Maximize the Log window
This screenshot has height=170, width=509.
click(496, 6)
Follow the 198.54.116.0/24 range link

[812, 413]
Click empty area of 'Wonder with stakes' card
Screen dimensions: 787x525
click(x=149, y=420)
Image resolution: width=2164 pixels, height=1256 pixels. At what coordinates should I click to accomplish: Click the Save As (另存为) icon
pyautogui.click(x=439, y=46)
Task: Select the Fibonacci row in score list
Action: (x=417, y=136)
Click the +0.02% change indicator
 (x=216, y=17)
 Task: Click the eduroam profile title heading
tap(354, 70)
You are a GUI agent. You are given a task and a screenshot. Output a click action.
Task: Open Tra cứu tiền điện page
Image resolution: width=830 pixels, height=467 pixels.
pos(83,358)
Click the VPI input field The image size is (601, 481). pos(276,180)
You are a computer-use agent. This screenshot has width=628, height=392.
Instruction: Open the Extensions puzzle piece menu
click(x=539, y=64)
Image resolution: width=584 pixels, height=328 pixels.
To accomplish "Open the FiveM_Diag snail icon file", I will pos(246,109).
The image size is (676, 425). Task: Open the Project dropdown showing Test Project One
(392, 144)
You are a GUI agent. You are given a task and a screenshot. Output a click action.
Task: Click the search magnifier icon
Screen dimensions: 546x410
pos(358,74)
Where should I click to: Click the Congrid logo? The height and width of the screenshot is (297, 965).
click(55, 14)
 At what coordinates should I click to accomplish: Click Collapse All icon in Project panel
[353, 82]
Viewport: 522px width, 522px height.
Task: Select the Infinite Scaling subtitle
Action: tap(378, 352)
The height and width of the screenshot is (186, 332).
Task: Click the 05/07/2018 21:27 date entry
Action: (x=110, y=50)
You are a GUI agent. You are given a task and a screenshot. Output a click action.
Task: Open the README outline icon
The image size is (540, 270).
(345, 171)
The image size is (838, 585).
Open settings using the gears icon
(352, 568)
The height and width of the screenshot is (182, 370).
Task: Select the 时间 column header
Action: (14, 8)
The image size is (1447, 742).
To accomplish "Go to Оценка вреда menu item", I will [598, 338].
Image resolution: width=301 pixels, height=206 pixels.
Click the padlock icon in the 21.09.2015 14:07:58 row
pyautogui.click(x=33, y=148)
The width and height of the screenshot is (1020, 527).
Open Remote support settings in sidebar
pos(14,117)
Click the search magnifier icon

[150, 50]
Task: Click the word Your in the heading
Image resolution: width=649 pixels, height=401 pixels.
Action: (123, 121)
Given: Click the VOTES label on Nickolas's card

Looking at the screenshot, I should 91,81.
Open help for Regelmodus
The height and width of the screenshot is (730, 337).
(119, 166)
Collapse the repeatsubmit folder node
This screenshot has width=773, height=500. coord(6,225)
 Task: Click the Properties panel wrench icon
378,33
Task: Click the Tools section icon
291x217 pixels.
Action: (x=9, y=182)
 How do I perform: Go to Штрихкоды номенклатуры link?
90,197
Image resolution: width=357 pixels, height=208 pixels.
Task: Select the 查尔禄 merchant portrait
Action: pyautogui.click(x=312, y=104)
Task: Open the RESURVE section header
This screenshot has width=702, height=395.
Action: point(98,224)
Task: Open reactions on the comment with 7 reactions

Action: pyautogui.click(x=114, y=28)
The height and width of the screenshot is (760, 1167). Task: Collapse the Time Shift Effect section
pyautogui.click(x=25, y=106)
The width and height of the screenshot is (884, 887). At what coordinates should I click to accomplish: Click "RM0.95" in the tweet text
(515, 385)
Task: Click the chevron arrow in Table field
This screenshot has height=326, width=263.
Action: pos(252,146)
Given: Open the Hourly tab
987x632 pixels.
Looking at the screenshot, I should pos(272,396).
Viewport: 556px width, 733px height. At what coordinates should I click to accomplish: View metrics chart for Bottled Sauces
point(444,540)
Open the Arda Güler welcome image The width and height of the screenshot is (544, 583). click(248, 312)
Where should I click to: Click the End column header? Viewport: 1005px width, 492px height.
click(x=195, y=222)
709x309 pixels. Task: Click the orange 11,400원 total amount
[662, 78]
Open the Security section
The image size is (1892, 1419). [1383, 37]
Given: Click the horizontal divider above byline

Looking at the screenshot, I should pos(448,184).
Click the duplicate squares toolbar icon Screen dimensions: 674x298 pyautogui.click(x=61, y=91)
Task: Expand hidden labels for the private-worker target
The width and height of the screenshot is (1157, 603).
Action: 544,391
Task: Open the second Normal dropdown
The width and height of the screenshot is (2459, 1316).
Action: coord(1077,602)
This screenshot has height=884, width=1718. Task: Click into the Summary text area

EXERCISE >>
Write out every row above as a JSON list of strings, with one string for each line and the blank lines skipped.

FINISHED TASK >>
[
  "Maximize the Log window",
  "This screenshot has height=170, width=509.",
  "click(496, 6)",
  "Follow the 198.54.116.0/24 range link",
  "[812, 413]",
  "Click empty area of 'Wonder with stakes' card",
  "Screen dimensions: 787x525",
  "click(x=149, y=420)",
  "Image resolution: width=2164 pixels, height=1256 pixels. At what coordinates should I click to accomplish: Click the Save As (另存为) icon",
  "pyautogui.click(x=439, y=46)",
  "Task: Select the Fibonacci row in score list",
  "Action: (x=417, y=136)",
  "Click the +0.02% change indicator",
  " (x=216, y=17)",
  " Task: Click the eduroam profile title heading",
  "tap(354, 70)",
  "You are a GUI agent. You are given a task and a screenshot. Output a click action.",
  "Task: Open Tra cứu tiền điện page",
  "Image resolution: width=830 pixels, height=467 pixels.",
  "pos(83,358)",
  "Click the VPI input field The image size is (601, 481). pos(276,180)",
  "You are a computer-use agent. This screenshot has width=628, height=392.",
  "Instruction: Open the Extensions puzzle piece menu",
  "click(x=539, y=64)",
  "Image resolution: width=584 pixels, height=328 pixels.",
  "To accomplish \"Open the FiveM_Diag snail icon file\", I will pos(246,109).",
  "The image size is (676, 425). Task: Open the Project dropdown showing Test Project One",
  "(392, 144)",
  "You are a GUI agent. You are given a task and a screenshot. Output a click action.",
  "Task: Click the search magnifier icon",
  "Screen dimensions: 546x410",
  "pos(358,74)",
  "Where should I click to: Click the Congrid logo? The height and width of the screenshot is (297, 965).",
  "click(55, 14)",
  " At what coordinates should I click to accomplish: Click Collapse All icon in Project panel",
  "[353, 82]",
  "Viewport: 522px width, 522px height.",
  "Task: Select the Infinite Scaling subtitle",
  "Action: tap(378, 352)",
  "The height and width of the screenshot is (186, 332).",
  "Task: Click the 05/07/2018 21:27 date entry",
  "Action: (x=110, y=50)",
  "You are a GUI agent. You are given a task and a screenshot. Output a click action.",
  "Task: Open the README outline icon",
  "The image size is (540, 270).",
  "(345, 171)",
  "The image size is (838, 585).",
  "Open settings using the gears icon",
  "(352, 568)",
  "The height and width of the screenshot is (182, 370).",
  "Task: Select the 时间 column header",
  "Action: (14, 8)",
  "The image size is (1447, 742).",
  "To accomplish \"Go to Оценка вреда menu item\", I will [598, 338].",
  "Image resolution: width=301 pixels, height=206 pixels.",
  "Click the padlock icon in the 21.09.2015 14:07:58 row",
  "pyautogui.click(x=33, y=148)",
  "The width and height of the screenshot is (1020, 527).",
  "Open Remote support settings in sidebar",
  "pos(14,117)",
  "Click the search magnifier icon",
  "[150, 50]",
  "Task: Click the word Your in the heading",
  "Image resolution: width=649 pixels, height=401 pixels.",
  "Action: (123, 121)",
  "Given: Click the VOTES label on Nickolas's card",
  "Looking at the screenshot, I should 91,81.",
  "Open help for Regelmodus",
  "The height and width of the screenshot is (730, 337).",
  "(119, 166)",
  "Collapse the repeatsubmit folder node",
  "This screenshot has width=773, height=500. coord(6,225)",
  " Task: Click the Properties panel wrench icon",
  "378,33",
  "Task: Click the Tools section icon",
  "291x217 pixels.",
  "Action: (x=9, y=182)",
  " How do I perform: Go to Штрихкоды номенклатуры link?",
  "90,197",
  "Image resolution: width=357 pixels, height=208 pixels.",
  "Task: Select the 查尔禄 merchant portrait",
  "Action: pyautogui.click(x=312, y=104)",
  "Task: Open the RESURVE section header",
  "This screenshot has width=702, height=395.",
  "Action: point(98,224)",
  "Task: Open reactions on the comment with 7 reactions",
  "Action: pyautogui.click(x=114, y=28)",
  "The height and width of the screenshot is (760, 1167). Task: Collapse the Time Shift Effect section",
  "pyautogui.click(x=25, y=106)",
  "The width and height of the screenshot is (884, 887). At what coordinates should I click to accomplish: Click \"RM0.95\" in the tweet text",
  "(515, 385)",
  "Task: Click the chevron arrow in Table field",
  "This screenshot has height=326, width=263.",
  "Action: pos(252,146)",
  "Given: Open the Hourly tab",
  "987x632 pixels.",
  "Looking at the screenshot, I should pos(272,396).",
  "Viewport: 556px width, 733px height. At what coordinates should I click to accomplish: View metrics chart for Bottled Sauces",
  "point(444,540)",
  "Open the Arda Güler welcome image The width and height of the screenshot is (544, 583). click(248, 312)",
  "Where should I click to: Click the End column header? Viewport: 1005px width, 492px height.",
  "click(x=195, y=222)",
  "709x309 pixels. Task: Click the orange 11,400원 total amount",
  "[662, 78]",
  "Open the Security section",
  "The image size is (1892, 1419). [1383, 37]",
  "Given: Click the horizontal divider above byline",
  "Looking at the screenshot, I should pos(448,184).",
  "Click the duplicate squares toolbar icon Screen dimensions: 674x298 pyautogui.click(x=61, y=91)",
  "Task: Expand hidden labels for the private-worker target",
  "The width and height of the screenshot is (1157, 603).",
  "Action: 544,391",
  "Task: Open the second Normal dropdown",
  "The width and height of the screenshot is (2459, 1316).",
  "Action: coord(1077,602)",
  "This screenshot has height=884, width=1718. Task: Click into the Summary text area"
]